Funerals fill that void, however temporarily. They're structured gatherings with a legitimate reason for people to show up and be vulnerable together. There's no expectation to be fun or entertaining. You don't have to perform wellness or success. Everyone's there because someone died, and that shared acknowledgment of mortality creates an unexpected intimacy.

"People tell me they feel more seen at funerals than they do in their day-to-day lives," O'Flynn notes. "That's devastating and also completely understandable. A funeral forces you to be present in a way that most of our other social structures don't require."
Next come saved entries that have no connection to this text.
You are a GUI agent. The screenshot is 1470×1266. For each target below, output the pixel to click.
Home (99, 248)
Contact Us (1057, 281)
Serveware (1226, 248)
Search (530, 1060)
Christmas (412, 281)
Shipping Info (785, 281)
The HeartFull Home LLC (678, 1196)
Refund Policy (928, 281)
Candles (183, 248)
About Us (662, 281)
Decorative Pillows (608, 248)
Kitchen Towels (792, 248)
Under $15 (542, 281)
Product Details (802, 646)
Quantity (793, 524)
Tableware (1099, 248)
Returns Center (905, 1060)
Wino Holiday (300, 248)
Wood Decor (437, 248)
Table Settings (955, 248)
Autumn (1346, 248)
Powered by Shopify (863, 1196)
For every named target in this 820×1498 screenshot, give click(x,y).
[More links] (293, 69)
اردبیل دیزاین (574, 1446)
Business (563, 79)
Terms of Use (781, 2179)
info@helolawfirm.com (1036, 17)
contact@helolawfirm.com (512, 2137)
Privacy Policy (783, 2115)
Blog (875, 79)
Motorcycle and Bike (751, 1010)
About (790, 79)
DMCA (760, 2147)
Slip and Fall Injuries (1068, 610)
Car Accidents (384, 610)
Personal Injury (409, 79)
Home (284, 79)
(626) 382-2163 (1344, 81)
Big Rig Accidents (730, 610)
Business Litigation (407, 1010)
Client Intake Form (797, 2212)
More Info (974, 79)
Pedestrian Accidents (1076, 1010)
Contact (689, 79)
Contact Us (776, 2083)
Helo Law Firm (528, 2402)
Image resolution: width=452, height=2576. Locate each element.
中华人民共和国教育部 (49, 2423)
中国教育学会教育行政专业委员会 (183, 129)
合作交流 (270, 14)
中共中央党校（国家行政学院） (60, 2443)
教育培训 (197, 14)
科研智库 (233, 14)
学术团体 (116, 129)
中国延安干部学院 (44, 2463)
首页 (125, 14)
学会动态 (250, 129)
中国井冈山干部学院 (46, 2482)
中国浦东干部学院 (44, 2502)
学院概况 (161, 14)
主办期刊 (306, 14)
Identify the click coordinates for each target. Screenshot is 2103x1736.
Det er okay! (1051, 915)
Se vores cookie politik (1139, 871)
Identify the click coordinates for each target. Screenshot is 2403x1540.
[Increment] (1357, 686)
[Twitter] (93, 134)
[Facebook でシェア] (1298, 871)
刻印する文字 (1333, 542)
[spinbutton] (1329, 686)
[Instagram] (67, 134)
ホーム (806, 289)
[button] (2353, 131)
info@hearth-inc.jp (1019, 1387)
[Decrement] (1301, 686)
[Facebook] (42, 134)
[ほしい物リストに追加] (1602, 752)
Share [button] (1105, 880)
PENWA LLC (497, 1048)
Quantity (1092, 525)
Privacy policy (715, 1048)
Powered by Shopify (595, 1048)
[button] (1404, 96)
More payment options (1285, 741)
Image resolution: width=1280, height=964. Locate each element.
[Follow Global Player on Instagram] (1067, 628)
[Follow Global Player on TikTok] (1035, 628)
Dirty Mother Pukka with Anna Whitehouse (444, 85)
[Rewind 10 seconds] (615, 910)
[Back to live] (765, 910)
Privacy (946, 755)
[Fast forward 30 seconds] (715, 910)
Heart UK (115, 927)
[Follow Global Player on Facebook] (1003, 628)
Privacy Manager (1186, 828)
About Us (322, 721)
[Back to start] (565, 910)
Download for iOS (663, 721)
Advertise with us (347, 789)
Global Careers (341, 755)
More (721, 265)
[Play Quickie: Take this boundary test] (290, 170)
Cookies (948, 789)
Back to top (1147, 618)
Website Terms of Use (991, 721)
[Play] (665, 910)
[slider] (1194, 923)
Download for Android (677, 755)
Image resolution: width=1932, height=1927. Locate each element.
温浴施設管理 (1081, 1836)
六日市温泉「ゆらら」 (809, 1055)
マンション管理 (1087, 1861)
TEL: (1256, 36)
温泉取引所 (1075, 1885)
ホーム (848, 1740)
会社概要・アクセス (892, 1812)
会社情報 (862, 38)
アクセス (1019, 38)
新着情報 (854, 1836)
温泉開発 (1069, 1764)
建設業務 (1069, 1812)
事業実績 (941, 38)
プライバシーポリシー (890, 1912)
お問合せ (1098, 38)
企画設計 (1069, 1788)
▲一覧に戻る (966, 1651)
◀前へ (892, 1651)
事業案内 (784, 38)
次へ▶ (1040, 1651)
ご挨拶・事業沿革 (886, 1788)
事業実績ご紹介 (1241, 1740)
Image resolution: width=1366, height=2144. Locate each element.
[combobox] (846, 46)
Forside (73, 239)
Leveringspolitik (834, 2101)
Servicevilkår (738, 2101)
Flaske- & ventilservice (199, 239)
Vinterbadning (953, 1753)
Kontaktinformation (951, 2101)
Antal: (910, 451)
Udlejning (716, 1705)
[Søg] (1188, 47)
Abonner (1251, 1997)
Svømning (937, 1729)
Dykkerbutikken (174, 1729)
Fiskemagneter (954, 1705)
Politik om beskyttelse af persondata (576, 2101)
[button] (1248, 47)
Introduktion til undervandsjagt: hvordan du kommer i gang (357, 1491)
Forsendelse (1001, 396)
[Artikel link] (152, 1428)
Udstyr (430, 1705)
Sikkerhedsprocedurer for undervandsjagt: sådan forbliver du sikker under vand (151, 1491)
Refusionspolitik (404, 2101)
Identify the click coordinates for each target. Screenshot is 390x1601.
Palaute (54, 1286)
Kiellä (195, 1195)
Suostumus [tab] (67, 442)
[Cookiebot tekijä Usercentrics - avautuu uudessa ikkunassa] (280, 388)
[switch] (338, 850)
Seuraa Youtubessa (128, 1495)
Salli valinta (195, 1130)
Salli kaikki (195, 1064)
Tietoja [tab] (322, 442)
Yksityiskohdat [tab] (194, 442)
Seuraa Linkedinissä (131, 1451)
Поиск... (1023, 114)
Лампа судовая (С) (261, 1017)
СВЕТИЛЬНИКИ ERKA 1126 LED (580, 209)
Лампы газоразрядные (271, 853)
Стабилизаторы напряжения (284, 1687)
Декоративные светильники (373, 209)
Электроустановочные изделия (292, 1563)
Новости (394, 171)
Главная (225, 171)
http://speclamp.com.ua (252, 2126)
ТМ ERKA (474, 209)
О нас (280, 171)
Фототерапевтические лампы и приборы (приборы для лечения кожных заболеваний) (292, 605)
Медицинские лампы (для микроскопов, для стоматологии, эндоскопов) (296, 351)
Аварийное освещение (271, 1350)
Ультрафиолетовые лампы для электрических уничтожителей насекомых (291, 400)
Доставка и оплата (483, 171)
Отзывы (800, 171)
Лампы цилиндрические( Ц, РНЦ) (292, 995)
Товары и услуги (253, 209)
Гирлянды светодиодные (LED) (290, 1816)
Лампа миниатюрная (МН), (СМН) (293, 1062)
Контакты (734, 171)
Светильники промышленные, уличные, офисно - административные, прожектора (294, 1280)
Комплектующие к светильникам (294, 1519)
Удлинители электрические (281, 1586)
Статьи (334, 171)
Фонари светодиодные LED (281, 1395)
Some younger people are starting to recognize this pattern and creating secular alternatives. There are growing numbers of "grief circles" and community rituals happening outside of traditional funerals—gatherings specifically designed to create space for collective mourning and remembrance. But these are still niche. The funeral, despite being thousands of years old, remains the most accessible template we have for communal grief.

Death as the Antidote to Meaning Inflation

There's one more thing happening at funerals that might explain the unexpected draw. Mortality forces a kind of perspective reset. At a funeral, nobody cares about your job title, your follower count, or your five-year plan. The things we spend so much time anxious about just... don't matter for a few hours. The person in the casket didn't achieve their greatest value because of their career achievements. They mattered because they existed. They loved people. People loved them. That's the throughline.

In a cultural moment when we're all somewhat addicted to self-optimization and achievement metrics, funerals offer relief from that exhausting framework. They're one of the few places where you're allowed to acknowledge that meaning doesn't come from productivity or success—it comes from presence and connection.

Perhaps the broader cultural shift we're witnessing is that younger generations are beginning to reject the optimization of everything, and funerals are serving as proof of concept for what genuine community looks like. If that's true, the funeral might not be a cultural relic at all. It might be the future of how we gather.

And if that sounds dark, consider the alternative: a world where we never pause, never sit in silence together, never acknowledge that our time is finite, never experience the kind of unmediated human connection that a room full of grieving people naturally creates. The funeral has always been about death, yes. But maybe what we're really drawn to is what death makes possible—a permission structure to just be human together.

As cultural aesthetics shift and we move away from performative trends, we're moving closer to something older and more real. Maybe it takes a funeral to remind us what that feels like.